I'm not here to argue whether cheating is endemic to the game of football (and if it is, then you wonder why it it can't be in other sports), but rather to point out some that what ESPN sports analysts say, a lot of times, makes absolutely no sense.  Apparently for Salisbury and Golic, "stealing signs" is not like "steroids, drug abuse, drunk driving, or dog fighting" because "it's about the game."  Wait a minute, wasn't Tom Donaghy fired for doing something that tampered with "the game?"  To uphold football and in my opinion, the Patriots as a dynasty, Salisbury and Golic don't necessarily make any real arguments besides making it a moral issue.   In avoiding the issue of "cheating" they both instead highlight questionable individual and not to mention PERSONAL choices to argue that what the Patriot did wasn't "as bad."  Instead of evaluating the cheating on its own terms and its effects on the outcome of the game, instead, they judge what the Patriots did on a different scale altogether, that is morality.  Whereas baseball and basketball are supposedly places to uphold the values of "fair play," then football, in their opinion, is "just a game" in comparison to extra-sporting issues considered bigger problems for the sport than parity.  

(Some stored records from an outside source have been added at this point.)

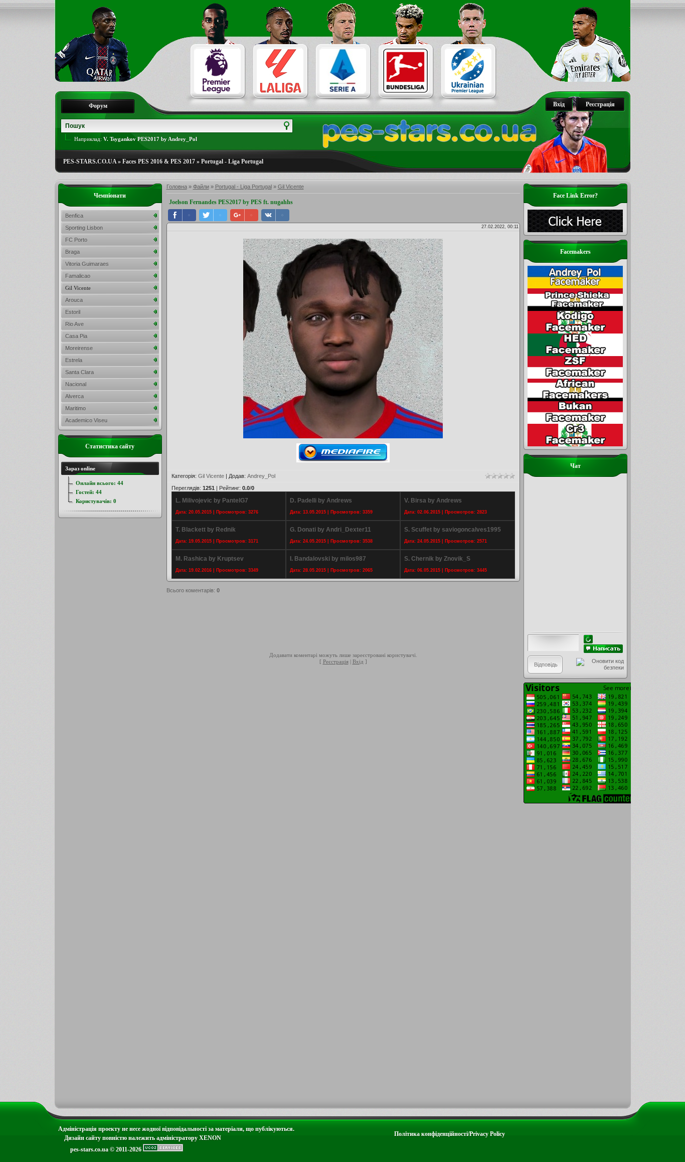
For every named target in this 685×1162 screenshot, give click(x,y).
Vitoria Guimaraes (87, 264)
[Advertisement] (349, 624)
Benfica (74, 216)
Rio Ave (74, 324)
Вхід (559, 104)
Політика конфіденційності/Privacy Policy (449, 1133)
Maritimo (75, 408)
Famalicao (77, 276)
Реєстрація (600, 104)
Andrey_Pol (261, 476)
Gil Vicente (291, 187)
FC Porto (76, 240)
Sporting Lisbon (84, 228)
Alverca (74, 396)
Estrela (73, 360)
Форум (98, 105)
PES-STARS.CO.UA (89, 161)
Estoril (72, 312)
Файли (201, 187)
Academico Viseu (86, 420)
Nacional (75, 384)
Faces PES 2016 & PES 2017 (158, 161)
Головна (176, 187)
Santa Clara (79, 372)
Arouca (74, 300)
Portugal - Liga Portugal (232, 161)
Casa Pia (76, 336)
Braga (72, 252)
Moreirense (79, 348)
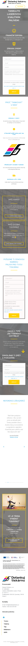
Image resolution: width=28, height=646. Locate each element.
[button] (8, 6)
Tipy (5, 626)
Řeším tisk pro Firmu (10, 301)
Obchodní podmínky (8, 612)
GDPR (5, 632)
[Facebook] (3, 617)
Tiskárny (6, 624)
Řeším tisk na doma (10, 303)
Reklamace (7, 629)
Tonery (6, 621)
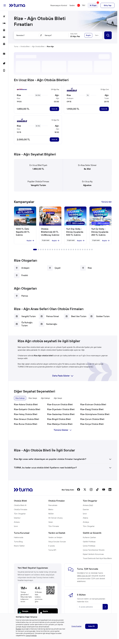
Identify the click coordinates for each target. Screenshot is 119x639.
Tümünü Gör (106, 202)
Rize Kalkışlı (20, 398)
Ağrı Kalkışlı (45, 398)
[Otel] (4, 23)
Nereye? (48, 35)
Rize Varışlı (33, 398)
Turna (16, 46)
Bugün (88, 35)
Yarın (96, 35)
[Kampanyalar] (4, 64)
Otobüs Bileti (25, 46)
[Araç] (4, 37)
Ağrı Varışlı (58, 398)
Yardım (72, 5)
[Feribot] (4, 44)
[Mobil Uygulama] (4, 70)
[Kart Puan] (4, 54)
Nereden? (20, 35)
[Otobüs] (4, 30)
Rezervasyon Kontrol (58, 5)
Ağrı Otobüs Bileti (38, 46)
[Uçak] (4, 17)
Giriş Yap (107, 5)
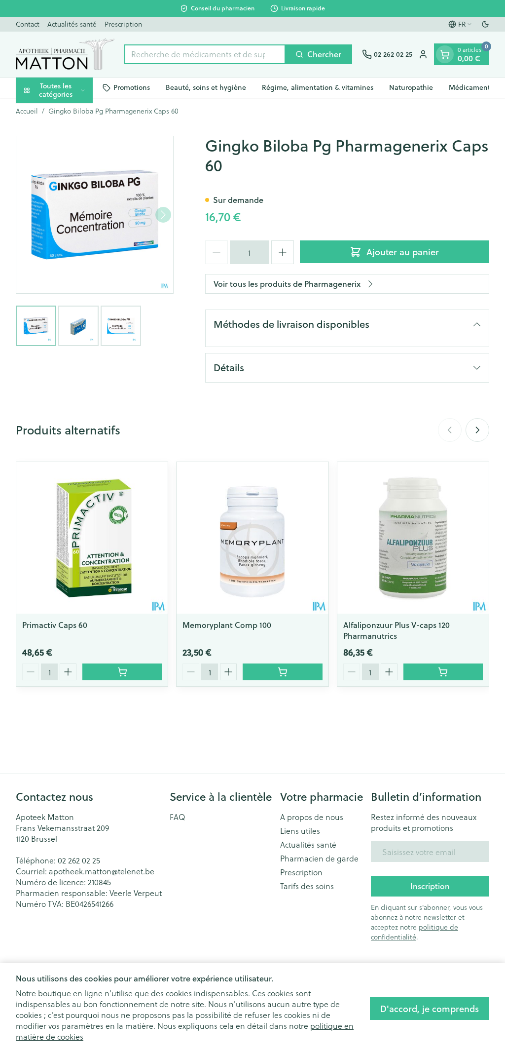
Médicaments (471, 87)
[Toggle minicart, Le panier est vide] (445, 54)
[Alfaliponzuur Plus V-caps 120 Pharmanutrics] (413, 538)
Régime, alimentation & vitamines (317, 87)
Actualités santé (72, 24)
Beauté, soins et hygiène (206, 87)
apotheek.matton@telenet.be (101, 871)
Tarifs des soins (307, 886)
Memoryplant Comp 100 (226, 624)
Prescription (123, 24)
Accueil (27, 111)
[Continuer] (163, 215)
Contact (27, 24)
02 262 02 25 (79, 860)
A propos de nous (311, 817)
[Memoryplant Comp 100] (252, 538)
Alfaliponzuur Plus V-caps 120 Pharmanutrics (396, 630)
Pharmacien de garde (319, 858)
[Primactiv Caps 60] (92, 538)
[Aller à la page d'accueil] (65, 54)
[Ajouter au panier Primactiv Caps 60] (122, 672)
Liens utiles (300, 830)
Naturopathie (411, 87)
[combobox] (205, 54)
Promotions (131, 87)
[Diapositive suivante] (477, 430)
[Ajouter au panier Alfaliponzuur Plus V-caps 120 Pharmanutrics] (443, 672)
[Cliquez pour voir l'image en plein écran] (94, 214)
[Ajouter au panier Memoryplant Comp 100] (282, 672)
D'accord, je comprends (429, 1008)
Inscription (430, 886)
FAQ (177, 817)
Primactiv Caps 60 (54, 624)
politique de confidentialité (414, 932)
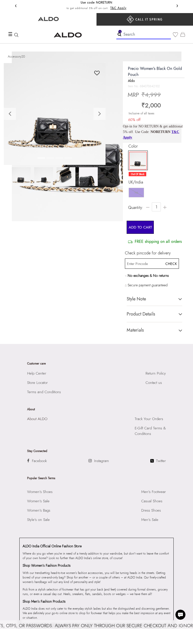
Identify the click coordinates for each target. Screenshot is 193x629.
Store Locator (37, 382)
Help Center (36, 373)
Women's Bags (38, 510)
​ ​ (144, 19)
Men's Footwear (153, 492)
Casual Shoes (151, 501)
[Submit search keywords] (119, 34)
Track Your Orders (149, 419)
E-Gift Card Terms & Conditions (150, 430)
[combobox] (143, 34)
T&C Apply (118, 8)
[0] (175, 34)
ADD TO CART (140, 227)
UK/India (135, 182)
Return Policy (156, 373)
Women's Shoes (40, 492)
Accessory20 (16, 56)
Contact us (154, 382)
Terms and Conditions (44, 392)
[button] (11, 114)
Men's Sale (149, 519)
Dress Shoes (151, 510)
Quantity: (135, 207)
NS (136, 193)
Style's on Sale (38, 519)
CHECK (170, 263)
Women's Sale (38, 501)
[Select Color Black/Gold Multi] (137, 160)
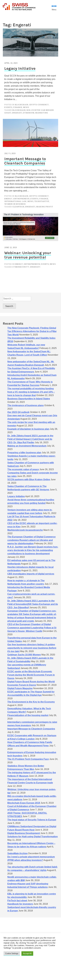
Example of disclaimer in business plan (28, 429)
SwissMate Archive (17, 853)
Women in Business (15, 204)
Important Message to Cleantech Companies (25, 160)
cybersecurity (20, 267)
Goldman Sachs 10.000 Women (24, 654)
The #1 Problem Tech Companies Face (28, 759)
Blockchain (21, 104)
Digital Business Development (23, 833)
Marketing (41, 113)
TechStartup (41, 201)
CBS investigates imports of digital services (30, 574)
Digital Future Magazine (20, 688)
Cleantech (18, 206)
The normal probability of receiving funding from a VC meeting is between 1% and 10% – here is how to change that (31, 391)
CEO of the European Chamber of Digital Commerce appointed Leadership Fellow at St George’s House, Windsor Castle (31, 627)
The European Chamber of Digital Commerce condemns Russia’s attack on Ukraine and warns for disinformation (31, 540)
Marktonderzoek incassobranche (25, 530)
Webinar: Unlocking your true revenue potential (27, 255)
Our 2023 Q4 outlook (18, 412)
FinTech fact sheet (17, 900)
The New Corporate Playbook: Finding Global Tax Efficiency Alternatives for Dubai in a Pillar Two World (32, 331)
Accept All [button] (27, 953)
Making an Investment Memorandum (26, 446)
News (26, 107)
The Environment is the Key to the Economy (31, 702)
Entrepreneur (21, 198)
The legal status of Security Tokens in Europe (31, 820)
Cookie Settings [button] (11, 953)
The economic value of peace (23, 469)
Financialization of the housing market (27, 715)
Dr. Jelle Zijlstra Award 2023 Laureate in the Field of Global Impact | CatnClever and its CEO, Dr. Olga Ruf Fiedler (30, 439)
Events (8, 107)
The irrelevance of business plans (25, 405)
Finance (17, 107)
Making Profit (44, 206)
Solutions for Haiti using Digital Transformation (32, 836)
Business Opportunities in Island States (28, 398)
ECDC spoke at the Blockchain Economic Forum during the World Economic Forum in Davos (31, 674)
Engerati (17, 113)
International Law (15, 201)
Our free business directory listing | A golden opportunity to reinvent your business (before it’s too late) (31, 647)
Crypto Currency (39, 104)
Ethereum (28, 113)
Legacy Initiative (19, 68)
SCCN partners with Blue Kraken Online (28, 479)
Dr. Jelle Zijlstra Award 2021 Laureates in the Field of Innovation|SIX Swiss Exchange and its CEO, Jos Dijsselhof (32, 604)
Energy (8, 198)
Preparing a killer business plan (24, 452)
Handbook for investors (20, 904)
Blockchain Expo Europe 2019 (23, 803)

I'm not condoning the behavior of players like Pac-man or others who have allegedly taken steroids.  Nor do I think that football is some sort autonomous place untouched by real life.  Instead, I'm pretty disgusted, though not surprised, by the blatant biases of these sports analysts who think that too much attention is being paid to things that are "in the game" while simultaneously saying that what happened doesn't matter at all because it is "in the game."  Isn't that a contradiction?  Further, in their opinion, "they should just be fined and we should move on."  Why didn't they same the same thing for Michael Vick, in the sense that why did they give so much air time to something that has nothing to do with the game?  I'm not questioning Salisbury and Golic's ability to analyze the game of football.  In fact, I'm usually convinced by their analysis (except when they say Alex Smith is a rising star).  Also, they seemed cool with the fact about the punishment, too, so its not as if they believe that the Patriots were necessarily innocent.  But as a wanna-be cultural critic, I am challenging the contradictory gestures they make in their attempt at validating "cheating."  I guess it just reflects the underlying tension of how to judge sports and the extra-sports affairs.  What is the significance of a player's private life (is there?) and to what extent does it actually have an affect on the game?  The problem here is that Salisbury and Golic seem to excuse cheating on the basis that its not drunk driving or dog fighting, which to me is a cop out.  I guess what I'm also trying to say is that it doesn't make sense if they're going to judge cheating based on "morals" and to say that "cheating" is okay because its "its contained within the game" and not affecting real life. But isn't "cheating" always, already a "moral" issue to begin with whether it's a sports related or not?